Olmesartan Reduces Pentosidine Production and Ameliorates Fragility of Bone in Ovariectomized Fructose-Fed Rats

Recent epidemiological studies have demonstrated that diabetes mellitus (DM) is a risk factor for bone fracture. Both hyperglycemia and oxidative stress induce a reduction in enzymatic beneficial cross-links and the accumulation of disadvantageous non-enzymatic cross-linking by advanced glycation end products (AGEs) such as pentosidine in bone. On the other hand, some antihypertensive drugs have been reported to improve peripheral conditions such as retinopathy or kidney dysfunction induced by DM. In this study, ovariectomized rats with a high-fructose diet were treated with or without olmesartan, for investigating aspects of bone and mineral metabolism derangement in DM. High-fructose loading increased insulin resistance and serum pentosidine concentration. Immunohistochemical analysis also demonstrated pentosidine accumulation in bone.
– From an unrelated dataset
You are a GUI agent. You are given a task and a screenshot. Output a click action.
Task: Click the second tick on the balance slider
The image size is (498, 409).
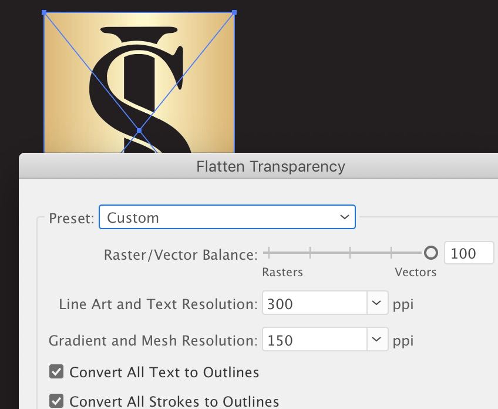[310, 253]
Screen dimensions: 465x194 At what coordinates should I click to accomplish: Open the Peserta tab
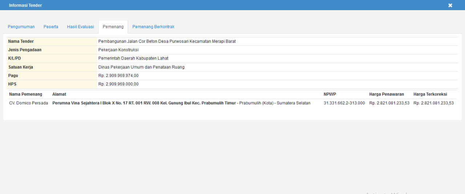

These results were in accordance with the results of a three point bending test, which revealed fragility of bone. Of interest, treatment with olmesartan improved insulin resistance and decreased the accumulation of the AGE pentosidine. Three point bending test also revealed improvement in fragility of bone induced by a highfructose diet. Overall, olmesartan treatment might be a useful approach in the treatment of hypertensive patients with DM.